Concern over paracetamol access for Australians in pain
Painaustralia, the national pain advocacy body, has expressed disappointment at the TGA’s interim decision to reduce the available pack sizes of paracetamol in Australia.
The decision followed an independent expert report commissioned by the TGA which examined intentional paracetamol overdose and found that 225 people are hospitalised and 50 Australians die from paracetamol overdose each year; intentional overdose is most prevalent among adolescents and young adults.
The interim decision proposes to amend the Poisons Standard to:
- reduce the maximum size of packs available for general sale (eg, supermarkets and convenience stores) from 20 to 16 tablets or capsules;
- reduce the maximum size of packs available in pharmacies without supervision of a pharmacist from 100 to 32 tablets or capsules;
- make other pack sizes of up to 100 tablets or capsules only available under the supervision of a pharmacist (‘Pharmacist Only’ medicines).
“Painaustralia is very concerned that this pack size reduction will lead to an increase in the per-tablet cost, hitting the lowest-income and most rural people in pain the hardest,” said Guilia Jones, Painaustralia CEO.
“For the 3.4 million people in Australia living with chronic pain, day in and day out, paracetamol can be a recommended management option which is affordable and accessible, while other treatments are out of reach for so many. Moving to allow packs of only 16, which is the TGA recommendation, will last only for two days for most consumers in this situation.”
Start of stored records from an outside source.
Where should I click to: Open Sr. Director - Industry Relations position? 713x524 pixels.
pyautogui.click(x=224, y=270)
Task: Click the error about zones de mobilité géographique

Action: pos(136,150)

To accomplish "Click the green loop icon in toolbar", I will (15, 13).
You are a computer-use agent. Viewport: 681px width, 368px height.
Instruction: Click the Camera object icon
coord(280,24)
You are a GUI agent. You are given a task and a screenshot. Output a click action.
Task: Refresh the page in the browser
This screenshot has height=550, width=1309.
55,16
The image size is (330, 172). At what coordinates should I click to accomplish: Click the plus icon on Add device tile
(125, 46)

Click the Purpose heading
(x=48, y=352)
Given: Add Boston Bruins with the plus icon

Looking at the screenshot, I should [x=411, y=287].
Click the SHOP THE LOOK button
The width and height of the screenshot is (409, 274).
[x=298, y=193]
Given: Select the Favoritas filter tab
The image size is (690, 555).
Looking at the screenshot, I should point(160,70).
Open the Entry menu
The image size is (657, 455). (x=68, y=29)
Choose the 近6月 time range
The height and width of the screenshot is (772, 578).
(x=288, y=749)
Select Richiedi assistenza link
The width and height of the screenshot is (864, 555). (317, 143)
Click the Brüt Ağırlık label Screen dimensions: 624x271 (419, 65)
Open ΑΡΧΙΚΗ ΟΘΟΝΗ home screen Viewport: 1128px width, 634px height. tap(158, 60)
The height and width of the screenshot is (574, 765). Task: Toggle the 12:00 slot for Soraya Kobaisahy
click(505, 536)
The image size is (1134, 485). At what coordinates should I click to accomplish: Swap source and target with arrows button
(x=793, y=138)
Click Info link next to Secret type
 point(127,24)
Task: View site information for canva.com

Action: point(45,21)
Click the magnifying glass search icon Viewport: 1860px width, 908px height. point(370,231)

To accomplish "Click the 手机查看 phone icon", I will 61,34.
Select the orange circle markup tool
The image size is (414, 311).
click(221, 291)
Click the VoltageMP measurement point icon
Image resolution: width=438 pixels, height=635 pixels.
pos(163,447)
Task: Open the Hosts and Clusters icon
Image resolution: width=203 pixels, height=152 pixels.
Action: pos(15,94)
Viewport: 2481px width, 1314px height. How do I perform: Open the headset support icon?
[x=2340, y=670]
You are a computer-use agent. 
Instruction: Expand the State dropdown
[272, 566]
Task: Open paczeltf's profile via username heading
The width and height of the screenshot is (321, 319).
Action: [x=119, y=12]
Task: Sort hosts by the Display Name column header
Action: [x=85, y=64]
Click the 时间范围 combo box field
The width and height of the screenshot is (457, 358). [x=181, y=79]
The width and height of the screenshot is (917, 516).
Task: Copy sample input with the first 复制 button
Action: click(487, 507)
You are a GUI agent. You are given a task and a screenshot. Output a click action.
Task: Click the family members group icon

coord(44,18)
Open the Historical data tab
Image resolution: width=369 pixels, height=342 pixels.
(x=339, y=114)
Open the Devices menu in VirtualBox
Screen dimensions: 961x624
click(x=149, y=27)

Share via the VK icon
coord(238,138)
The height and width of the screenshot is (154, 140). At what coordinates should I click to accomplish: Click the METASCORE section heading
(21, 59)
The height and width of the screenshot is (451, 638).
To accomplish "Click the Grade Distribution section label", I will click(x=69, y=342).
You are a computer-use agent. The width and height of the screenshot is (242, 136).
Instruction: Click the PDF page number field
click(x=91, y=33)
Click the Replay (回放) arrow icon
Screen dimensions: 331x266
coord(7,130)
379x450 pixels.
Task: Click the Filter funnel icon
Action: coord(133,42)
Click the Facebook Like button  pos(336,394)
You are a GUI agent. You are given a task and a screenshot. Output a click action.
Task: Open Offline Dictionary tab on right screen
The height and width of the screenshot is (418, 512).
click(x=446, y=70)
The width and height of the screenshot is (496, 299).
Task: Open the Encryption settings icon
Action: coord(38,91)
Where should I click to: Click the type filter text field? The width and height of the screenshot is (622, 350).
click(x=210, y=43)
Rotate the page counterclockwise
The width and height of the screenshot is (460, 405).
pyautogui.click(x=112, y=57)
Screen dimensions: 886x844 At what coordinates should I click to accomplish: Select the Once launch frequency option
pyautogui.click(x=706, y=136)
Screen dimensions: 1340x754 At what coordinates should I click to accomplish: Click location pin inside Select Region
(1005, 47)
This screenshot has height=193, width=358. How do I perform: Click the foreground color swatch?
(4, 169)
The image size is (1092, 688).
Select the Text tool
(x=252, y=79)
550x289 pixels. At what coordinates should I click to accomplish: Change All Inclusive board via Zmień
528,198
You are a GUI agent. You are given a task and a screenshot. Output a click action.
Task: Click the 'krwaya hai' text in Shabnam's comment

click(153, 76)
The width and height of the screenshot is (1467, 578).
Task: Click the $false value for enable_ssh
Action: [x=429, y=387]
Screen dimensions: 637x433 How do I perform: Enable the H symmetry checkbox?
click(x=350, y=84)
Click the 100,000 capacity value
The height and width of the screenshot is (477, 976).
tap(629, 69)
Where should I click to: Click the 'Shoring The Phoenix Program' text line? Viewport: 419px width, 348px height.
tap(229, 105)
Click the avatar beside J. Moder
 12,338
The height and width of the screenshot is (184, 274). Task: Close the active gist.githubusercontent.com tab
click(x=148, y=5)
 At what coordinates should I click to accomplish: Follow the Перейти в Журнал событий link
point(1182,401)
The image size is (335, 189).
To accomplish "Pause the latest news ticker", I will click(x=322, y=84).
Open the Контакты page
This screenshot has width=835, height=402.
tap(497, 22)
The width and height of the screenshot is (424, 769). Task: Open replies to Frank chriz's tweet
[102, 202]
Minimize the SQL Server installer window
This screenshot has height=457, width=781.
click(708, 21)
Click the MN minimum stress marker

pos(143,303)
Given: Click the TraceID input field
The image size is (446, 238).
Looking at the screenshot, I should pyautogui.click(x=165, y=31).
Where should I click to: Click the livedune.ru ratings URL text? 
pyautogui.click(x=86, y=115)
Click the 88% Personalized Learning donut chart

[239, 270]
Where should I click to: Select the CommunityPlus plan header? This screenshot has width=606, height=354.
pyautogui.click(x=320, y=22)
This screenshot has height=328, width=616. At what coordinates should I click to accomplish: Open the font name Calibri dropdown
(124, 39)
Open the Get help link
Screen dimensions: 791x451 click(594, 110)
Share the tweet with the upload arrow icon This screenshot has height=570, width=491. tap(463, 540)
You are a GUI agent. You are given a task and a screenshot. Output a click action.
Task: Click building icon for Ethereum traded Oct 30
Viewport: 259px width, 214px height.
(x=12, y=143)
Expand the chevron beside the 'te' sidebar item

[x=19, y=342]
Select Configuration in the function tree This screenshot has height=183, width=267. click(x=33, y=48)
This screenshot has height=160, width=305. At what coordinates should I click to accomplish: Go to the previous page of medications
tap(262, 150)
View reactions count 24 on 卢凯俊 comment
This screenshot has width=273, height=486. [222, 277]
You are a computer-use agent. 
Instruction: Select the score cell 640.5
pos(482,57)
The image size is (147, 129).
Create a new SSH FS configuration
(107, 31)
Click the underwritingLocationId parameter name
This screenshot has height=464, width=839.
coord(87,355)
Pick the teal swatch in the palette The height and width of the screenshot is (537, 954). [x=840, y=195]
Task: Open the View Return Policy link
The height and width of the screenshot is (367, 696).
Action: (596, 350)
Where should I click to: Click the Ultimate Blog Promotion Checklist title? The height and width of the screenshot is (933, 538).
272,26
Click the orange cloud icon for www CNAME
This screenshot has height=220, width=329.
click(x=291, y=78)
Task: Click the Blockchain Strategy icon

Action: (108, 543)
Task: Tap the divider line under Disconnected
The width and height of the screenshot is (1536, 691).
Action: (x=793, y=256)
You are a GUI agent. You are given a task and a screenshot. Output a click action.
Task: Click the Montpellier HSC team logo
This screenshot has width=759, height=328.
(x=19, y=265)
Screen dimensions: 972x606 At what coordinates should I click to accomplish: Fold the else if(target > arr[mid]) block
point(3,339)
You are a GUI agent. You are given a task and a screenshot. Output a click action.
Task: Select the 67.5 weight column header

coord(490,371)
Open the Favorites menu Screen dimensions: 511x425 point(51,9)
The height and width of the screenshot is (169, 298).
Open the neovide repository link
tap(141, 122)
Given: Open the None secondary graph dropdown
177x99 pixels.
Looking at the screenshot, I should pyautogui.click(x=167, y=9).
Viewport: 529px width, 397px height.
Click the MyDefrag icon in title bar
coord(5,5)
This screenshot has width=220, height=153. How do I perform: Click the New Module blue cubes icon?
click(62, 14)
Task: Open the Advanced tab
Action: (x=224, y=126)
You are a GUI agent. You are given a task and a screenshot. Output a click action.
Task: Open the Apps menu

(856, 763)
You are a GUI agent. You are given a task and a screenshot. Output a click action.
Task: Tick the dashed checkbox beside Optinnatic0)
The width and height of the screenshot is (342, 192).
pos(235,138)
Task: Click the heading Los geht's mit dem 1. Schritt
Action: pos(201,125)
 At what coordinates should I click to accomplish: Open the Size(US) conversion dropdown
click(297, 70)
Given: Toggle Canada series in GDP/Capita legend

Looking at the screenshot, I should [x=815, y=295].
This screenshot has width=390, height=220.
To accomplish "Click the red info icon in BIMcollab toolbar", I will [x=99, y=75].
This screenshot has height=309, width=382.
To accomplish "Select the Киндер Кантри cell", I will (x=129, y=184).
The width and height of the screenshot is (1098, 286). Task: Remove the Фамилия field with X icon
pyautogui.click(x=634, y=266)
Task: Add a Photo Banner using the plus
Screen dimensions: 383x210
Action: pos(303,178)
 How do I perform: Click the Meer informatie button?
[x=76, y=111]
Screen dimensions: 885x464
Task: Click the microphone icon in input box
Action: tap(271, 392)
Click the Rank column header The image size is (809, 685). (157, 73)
Painaustralia has made a submission to the TGA’s renewed round of consultation on the interim decision, making this point very clear.
The submission states:
“While Painaustralia supports the sensible recommendation to not upschedule paracetamol, place age restrictions to purchase or to limit the number of packets that can be bought at a supermarket or pharmacy, we are disappointed by the decision to reduce the available pack sizes of paracetamol available to Australians living with pain.”
Jones said the interim decision recommending not to upschedule modified-release paracetamol is particularly sensible as the nation faces a GP access crisis, compounding the problems faced by people in pain.
“On every bus, in every office and across every suburb of Australia, pain does not discriminate. One in five Australians over 25 live with pain. These people already cannot afford other treatments and now the little that they do have to get relief could become harder to get,” she said.
According to Painaustralia, the decision to reduce pack sizes of paracetamol is “overwhelmingly not supported by consumers”. In their survey of 100 consumers who live with chronic pain, only 25% of respondents agreed with the proposal to reduce pack sizes.
Painaustralia said they would welcome the opportunity to discuss the issue further and stressed the importance of storing medications safely at home as one factor in keeping young people safe from overdose using paracetamol.
The TGA will make a final decision in April.